Mariana, Laura, Carlos et Ricardo sont venus en France pour exercer leur activité artistique ; le chant, la danse et la musique. Mariana est danseuse. Elle était en tournée avec sa compagnie et a ressenti, en passant en France, le désir de rester dans ce pays. Son talent lui a permis de créer un réseau artistique important et d’étendre ses compétences au chant. Elle a eu un enfant, mais ne s’est pas mariée. Laura, elle aussi était en tournée quand elle a décidé de rester en France. Elle entretenait une relation avec le directeur du restaurant dans lequel elle dansait. Elle a finalement cessé de travailler et fondé une famille avec un autre homme, changeant ainsi de catégorie de migration. Carlos était aux Caraïbes quand il a décidé de passer par la France avant de rentrer au Brésil ; il a alors été motivé par d’autres brésiliens musiciens à rester dans le pays. C’est l’encouragement des autres qui l’a poussé à s’installer en France. Son parcours a

également été modifié par un mariage. Cependant, au moment de l’entretien, Carlos était divorcé.

Certains sont venus pour travailler et n’ont pas changé de trajectoire. C’est le cas de Clarinda, Lena et Gustavo. Ils ont quitté le Brésil dans l’espoir de (re)trouver une vie meilleure ailleurs, dans le pays de migration. Ils sont arrivés en France en tant que touristes et y sont restés illégalement. Clarinda est venue sur l’invitation d’une amie française. Elle a travaillé comme femme de ménage et exerce encore ce métier ainsi que celui de cuisinière dans un restaurant. Lena est aussi venue pour travailler en tant que cuisinière, même si elle a suivi une formation universitaire au Brésil pour un métier qu’elle n’a jamais pu exercer.

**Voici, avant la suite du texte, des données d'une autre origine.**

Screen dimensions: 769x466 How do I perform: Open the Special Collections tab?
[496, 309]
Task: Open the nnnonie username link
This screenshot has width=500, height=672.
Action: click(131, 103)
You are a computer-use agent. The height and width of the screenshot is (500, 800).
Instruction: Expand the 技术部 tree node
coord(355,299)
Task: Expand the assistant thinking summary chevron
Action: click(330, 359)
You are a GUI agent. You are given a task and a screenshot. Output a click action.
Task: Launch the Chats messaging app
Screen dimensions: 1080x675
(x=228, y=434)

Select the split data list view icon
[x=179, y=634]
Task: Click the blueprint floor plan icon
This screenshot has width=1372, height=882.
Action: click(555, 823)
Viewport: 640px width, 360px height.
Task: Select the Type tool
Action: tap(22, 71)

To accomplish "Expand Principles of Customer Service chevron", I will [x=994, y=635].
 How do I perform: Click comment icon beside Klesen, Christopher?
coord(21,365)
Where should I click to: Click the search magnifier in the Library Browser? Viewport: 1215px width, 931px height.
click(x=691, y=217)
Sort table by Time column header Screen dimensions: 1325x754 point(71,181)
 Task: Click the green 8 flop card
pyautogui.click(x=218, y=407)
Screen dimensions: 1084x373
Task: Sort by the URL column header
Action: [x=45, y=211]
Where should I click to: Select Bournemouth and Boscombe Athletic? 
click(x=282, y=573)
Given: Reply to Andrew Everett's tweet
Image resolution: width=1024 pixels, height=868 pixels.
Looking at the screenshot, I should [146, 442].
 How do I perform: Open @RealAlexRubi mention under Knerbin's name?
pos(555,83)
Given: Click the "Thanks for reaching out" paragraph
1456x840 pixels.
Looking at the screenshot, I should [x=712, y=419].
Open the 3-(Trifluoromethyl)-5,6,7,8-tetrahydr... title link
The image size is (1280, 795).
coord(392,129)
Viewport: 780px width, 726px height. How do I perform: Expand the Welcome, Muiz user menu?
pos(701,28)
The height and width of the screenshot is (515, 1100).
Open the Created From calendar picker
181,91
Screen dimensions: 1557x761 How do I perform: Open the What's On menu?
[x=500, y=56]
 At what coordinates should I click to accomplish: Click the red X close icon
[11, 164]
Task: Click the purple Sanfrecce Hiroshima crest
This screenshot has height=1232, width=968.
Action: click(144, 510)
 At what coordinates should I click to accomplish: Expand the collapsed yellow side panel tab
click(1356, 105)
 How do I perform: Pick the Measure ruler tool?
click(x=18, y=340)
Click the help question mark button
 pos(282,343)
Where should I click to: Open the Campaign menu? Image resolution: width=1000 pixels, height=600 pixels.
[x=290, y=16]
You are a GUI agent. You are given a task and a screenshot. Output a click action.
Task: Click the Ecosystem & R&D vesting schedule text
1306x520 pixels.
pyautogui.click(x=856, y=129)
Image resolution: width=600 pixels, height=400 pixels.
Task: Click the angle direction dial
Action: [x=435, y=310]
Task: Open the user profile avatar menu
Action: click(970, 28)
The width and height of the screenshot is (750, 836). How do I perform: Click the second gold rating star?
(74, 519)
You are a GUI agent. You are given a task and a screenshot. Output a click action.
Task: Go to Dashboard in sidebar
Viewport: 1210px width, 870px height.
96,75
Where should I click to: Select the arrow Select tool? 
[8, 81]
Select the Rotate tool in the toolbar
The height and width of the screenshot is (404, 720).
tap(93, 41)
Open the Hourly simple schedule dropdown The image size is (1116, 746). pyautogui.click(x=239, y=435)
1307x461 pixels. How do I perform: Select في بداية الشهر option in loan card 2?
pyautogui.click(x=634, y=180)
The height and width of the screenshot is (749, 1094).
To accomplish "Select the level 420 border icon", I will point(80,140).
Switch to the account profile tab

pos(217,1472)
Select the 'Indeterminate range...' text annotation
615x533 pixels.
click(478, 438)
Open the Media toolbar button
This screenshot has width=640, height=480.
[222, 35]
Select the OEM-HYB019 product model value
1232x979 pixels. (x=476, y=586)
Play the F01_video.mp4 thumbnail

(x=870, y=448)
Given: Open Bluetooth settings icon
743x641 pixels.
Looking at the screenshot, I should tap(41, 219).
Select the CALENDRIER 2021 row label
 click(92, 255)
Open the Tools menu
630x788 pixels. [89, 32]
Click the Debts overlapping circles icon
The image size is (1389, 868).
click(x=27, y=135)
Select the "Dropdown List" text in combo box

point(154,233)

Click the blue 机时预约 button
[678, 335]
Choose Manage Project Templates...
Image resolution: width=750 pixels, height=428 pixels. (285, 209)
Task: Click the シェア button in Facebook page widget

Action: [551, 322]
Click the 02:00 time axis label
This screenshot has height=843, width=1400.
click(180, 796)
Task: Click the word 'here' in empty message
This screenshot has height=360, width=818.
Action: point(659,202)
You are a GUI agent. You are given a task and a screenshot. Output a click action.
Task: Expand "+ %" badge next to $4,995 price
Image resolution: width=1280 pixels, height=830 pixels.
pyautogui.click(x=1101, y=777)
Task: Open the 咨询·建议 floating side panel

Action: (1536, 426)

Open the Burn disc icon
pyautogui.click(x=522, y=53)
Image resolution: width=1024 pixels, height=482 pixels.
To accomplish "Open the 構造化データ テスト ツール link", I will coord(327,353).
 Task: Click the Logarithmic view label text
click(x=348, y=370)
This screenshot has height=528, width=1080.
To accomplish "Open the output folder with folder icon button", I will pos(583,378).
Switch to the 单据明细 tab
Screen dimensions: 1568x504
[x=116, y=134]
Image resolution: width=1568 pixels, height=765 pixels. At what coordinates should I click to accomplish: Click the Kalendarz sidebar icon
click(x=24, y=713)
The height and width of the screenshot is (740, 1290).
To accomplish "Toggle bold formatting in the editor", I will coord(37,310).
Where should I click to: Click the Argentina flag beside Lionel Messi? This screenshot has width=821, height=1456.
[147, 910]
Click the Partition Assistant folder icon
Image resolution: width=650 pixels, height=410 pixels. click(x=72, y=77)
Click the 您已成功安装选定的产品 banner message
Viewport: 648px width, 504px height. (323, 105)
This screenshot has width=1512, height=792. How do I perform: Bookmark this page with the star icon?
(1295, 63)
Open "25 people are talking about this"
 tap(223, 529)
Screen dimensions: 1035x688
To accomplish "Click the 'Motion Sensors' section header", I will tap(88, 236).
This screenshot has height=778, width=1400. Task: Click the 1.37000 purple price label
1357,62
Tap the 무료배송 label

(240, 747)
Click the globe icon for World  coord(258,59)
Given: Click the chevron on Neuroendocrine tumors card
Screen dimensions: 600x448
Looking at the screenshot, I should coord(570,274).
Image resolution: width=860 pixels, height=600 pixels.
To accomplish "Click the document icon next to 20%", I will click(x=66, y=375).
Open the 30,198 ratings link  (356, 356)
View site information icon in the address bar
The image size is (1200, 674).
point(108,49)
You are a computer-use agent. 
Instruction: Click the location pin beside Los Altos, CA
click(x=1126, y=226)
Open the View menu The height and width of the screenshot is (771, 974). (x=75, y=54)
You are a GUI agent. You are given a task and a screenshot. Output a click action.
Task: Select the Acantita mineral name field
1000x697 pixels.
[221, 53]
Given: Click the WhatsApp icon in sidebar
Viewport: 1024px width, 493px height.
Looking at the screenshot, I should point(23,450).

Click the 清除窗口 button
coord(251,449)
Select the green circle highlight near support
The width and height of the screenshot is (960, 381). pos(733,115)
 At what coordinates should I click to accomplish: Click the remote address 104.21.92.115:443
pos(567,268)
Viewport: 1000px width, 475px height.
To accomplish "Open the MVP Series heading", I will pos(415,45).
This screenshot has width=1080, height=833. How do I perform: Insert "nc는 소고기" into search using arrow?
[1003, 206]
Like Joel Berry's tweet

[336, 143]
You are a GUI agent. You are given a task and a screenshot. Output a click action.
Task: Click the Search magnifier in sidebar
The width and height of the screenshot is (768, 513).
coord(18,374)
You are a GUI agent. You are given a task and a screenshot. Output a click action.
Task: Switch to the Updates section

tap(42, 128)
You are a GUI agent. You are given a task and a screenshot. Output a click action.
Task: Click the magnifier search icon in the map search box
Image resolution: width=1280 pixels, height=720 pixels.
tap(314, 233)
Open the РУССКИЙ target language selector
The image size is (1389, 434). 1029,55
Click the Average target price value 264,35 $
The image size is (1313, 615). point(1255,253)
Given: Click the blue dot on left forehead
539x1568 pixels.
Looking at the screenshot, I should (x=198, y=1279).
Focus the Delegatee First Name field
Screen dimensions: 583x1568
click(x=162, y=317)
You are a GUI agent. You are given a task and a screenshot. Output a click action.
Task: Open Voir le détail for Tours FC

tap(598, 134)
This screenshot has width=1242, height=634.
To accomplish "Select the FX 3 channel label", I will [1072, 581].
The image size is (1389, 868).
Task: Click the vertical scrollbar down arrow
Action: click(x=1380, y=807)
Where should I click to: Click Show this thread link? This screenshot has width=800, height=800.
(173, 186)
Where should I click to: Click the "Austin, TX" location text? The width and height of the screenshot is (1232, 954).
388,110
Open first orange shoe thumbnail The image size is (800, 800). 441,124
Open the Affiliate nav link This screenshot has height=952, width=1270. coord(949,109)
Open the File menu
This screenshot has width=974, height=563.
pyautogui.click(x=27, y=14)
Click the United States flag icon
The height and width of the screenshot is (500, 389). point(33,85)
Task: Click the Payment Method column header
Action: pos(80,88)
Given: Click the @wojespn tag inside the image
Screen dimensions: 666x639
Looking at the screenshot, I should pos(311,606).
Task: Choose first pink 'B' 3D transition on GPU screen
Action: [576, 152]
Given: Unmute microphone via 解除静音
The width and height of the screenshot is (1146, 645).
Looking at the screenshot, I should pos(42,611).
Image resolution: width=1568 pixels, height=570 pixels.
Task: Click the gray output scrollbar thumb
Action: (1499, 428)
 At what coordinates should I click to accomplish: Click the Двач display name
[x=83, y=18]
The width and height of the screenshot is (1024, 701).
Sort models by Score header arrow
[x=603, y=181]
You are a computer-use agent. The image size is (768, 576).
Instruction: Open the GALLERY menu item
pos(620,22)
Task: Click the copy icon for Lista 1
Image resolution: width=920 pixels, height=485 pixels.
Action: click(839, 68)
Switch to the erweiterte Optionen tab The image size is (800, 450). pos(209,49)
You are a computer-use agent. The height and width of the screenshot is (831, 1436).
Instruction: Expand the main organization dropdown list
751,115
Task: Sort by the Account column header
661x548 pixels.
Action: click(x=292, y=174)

Gustavo, le frère de Clarinda, est arrivé en France sur l’invitation de sa sœur et de son frère aîné. Il est venu travailler dans la construction civile en tant que maçon, mais fait aussi des spectacles de capoeira pour compléter ses revenus. Au moment de l’entretien, aucun de ces trois interviewés n’avaient obtenu de papiers pour rester légalement en France. C’est un sujet qu’ils n’ont pas souhaité aborder, mais qui a été révélé en dehors de l’entretien, sans plus de détails.

Almeida (2013) atteste que l’émigration brésilienne a connu un développement à partir des années 1980, suite à un fort problème d’inflation précarisant une grande partie de la population au Brésil. Certains se sont alors engagé dans une dynamique migratoire, même si le pays de destination choisi par la majorité d’entre eux n’était pas la France67. Par la suite, le nombre de brésiliens venant s’installer en France a connu une forte croissance et cela, quels que soient les objectifs migratoires.

Dans le deuxième chapitre, nous allons aborder le cadre théorique de la thèse et les questions essentielles qui nous aiderons à analyser les récits de vie recueillis.

67 Une vague d’immigrants est allés s’installer aux États-Unis (MARGOLIS, 1994; SALES, 1999), le Japon (KAWAMURA, 1999) et dans quelques pays d’Europe comme l’Italie et le Portugal (BÓGUS, 1995 – apud Almeida, 2013).